Il ct pro tempore contro Argentina e Inghilterra prova a meritarsi la conferma e parla da leader

Di Biagio detta la linea  per la ripartenza azzurra «Serve tanto coraggio»

Ripartire con coraggio. Il messaggio del ct (a tempo?) Gigi Di Biagio giunge forte e chiaro nella palestra di Coverciano, dove tutto lo staff - cuochi compresi - del centro sportivo si raduna per dare inizio a una nuova era azzurra. Il Mondiale mancato è il passato che non può essere cancellato, la ripartenza è il primo punto di un futuro tutto da scrivere. Parla di coraggio il traghettatore tra voglia di novità e desiderio di riconferma affidandosi anche all'usato sicuro. «Avere coraggio vuol dire andare ad offendere gli avversari blasonati come quelli di Argentina e Inghilterra senza paura di affrontarli nella loro metà campo, magari facendo salire i terzini», la sottolineatura del ct ancora provvisorio. Anche se c'è chi scommette sulla sua conferma pure dopo le due gare dei prossimi sette giorni. E il coraggio invocato dal successore di Ventura riguarda anche lui stesso, in base alle scelte per le sue prime gare ufficiali: sì a Buffon, no a Balotelli.

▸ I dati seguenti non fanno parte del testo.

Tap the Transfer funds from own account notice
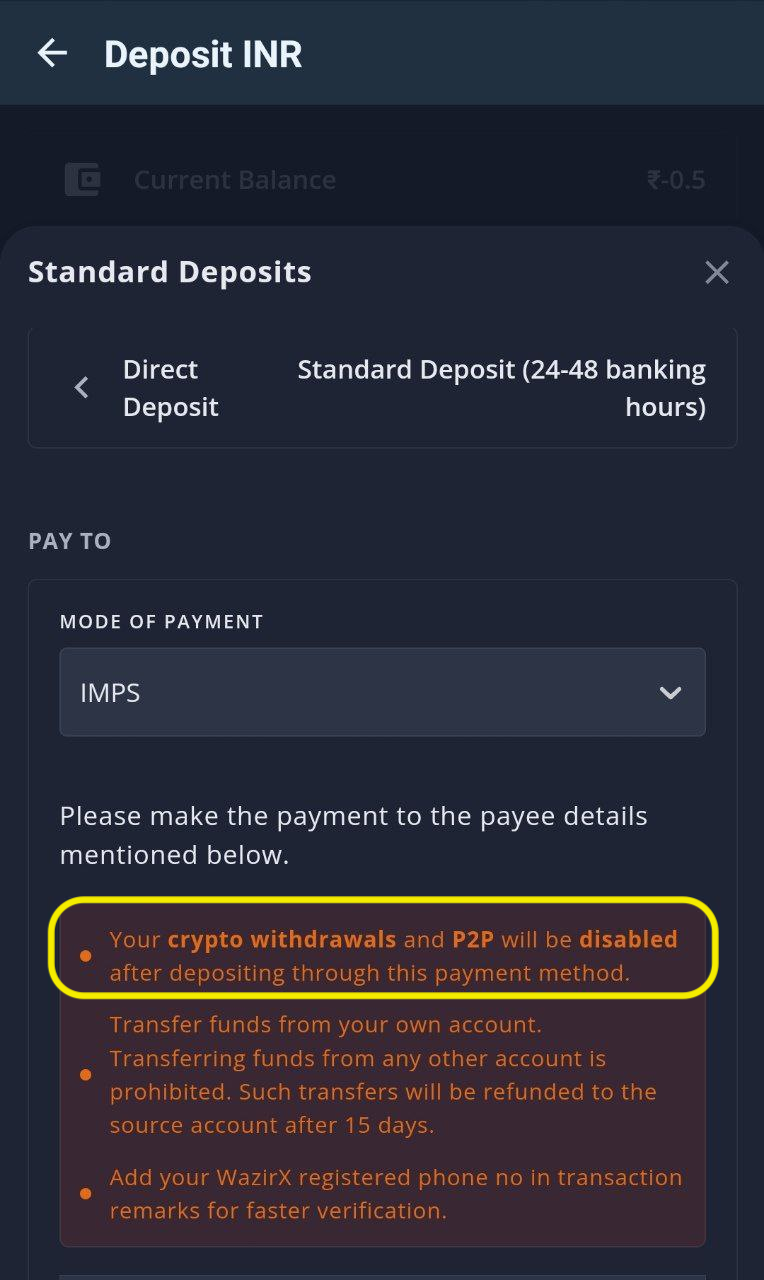 pos(383,1075)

La nuova assenza di SuperMario ha il sapore di una bocciatura ormai quasi definitiva. Per lui, già 22 gol in 30 partite stagionali, la ripartenza azzurra attesa da quasi quattro anni (non mette piede a Coverciano dal novembre 2014, primo periodo di Conte) non ci sarà, nonostante le frasi di Di Biagio che ha potuto visionarlo almeno 15 volte in stagione: «Ho già spiegato in maniera chiara che i numeri sono molto chiari per gli attaccanti, ma devono essere conditi in certe prestazioni. Io ho guardato, ho valutato, ho deciso e ho pensato che per il mio bene e per quello della squadra queste erano le scelte migliori».

Senza scomodare inutili dietrologie sul tweet polemico della punta sulla scelta di eleggere nella Lega un senatore di colore, nelle gerarchie dell'attacco il baby Cutrone è addirittura avanti al centravanti del Nizza. «Cosa mi ha convinto di lui? Le sue prestazioni, il suo entusiasmo, la sua voglia, il suo fare gol e il fatto che è con noi dall'Under 15. Tutti i calciatori che sono qui, giovani e meno giovani, mi servono per giocare. Non convoco un giovane in più solo per essere elogiato dalla stampa se so già di non farlo giocare».

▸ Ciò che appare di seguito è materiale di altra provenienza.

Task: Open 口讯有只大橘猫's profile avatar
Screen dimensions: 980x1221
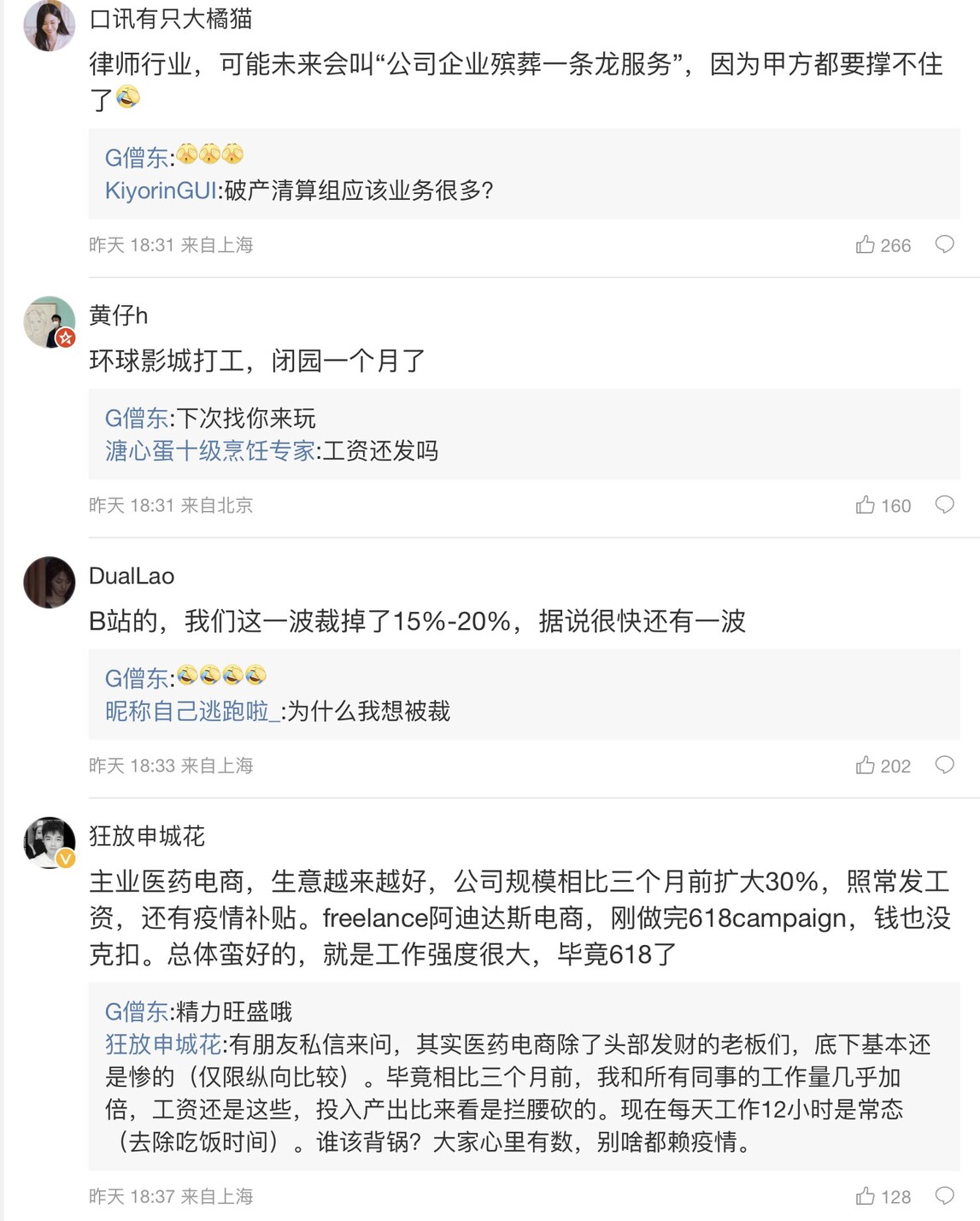Action: tap(49, 25)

Chi invece ha già una sicura maglia da titolare per l'Argentina è Gigi Buffon, che prima di varcare per l'ennesima volta i cancelli di Coverciano ha ribadito il suo «senso di responsabilità» e la sua «coerenza». «Gigi è un monumento ed è qui per aggregare, ma anche per giocare, dare un qualcosa in più. È un valore aggiunto dentro e fuori dal campo - spiega Di Biagio - E comunque abbiamo altri due qui che sono pronti a pronti a rubargli il posto quando invecchierà un pochino: Donnarumma è un grandissimo portiere, poi per un errore per tutti è diventato scarso, Perin l'ho avuto nell'Under 20».

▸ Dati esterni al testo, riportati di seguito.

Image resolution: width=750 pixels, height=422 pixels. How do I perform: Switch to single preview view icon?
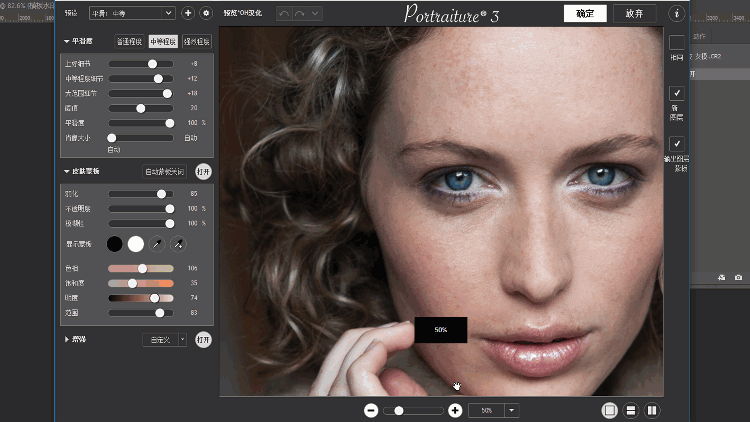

Grazie alle sue idee e al suo gioco coraggioso, con il risultato che dovrà essere solo la conseguenza di questo, l'ex romanista si giocherà le sue chance di tenersi la panchina azzurra, facendo anche valere gli otto anni di militanza federale. Anche se in Figc - dove si studia come primo atto della gestione commissariale l'introduzione delle seconde squadre - il toto ct non è all'ordine del giorno. Al momento della scelta che proietterà la Nazionale davanti al biennio che porterà agli Europei, servirà altro coraggio.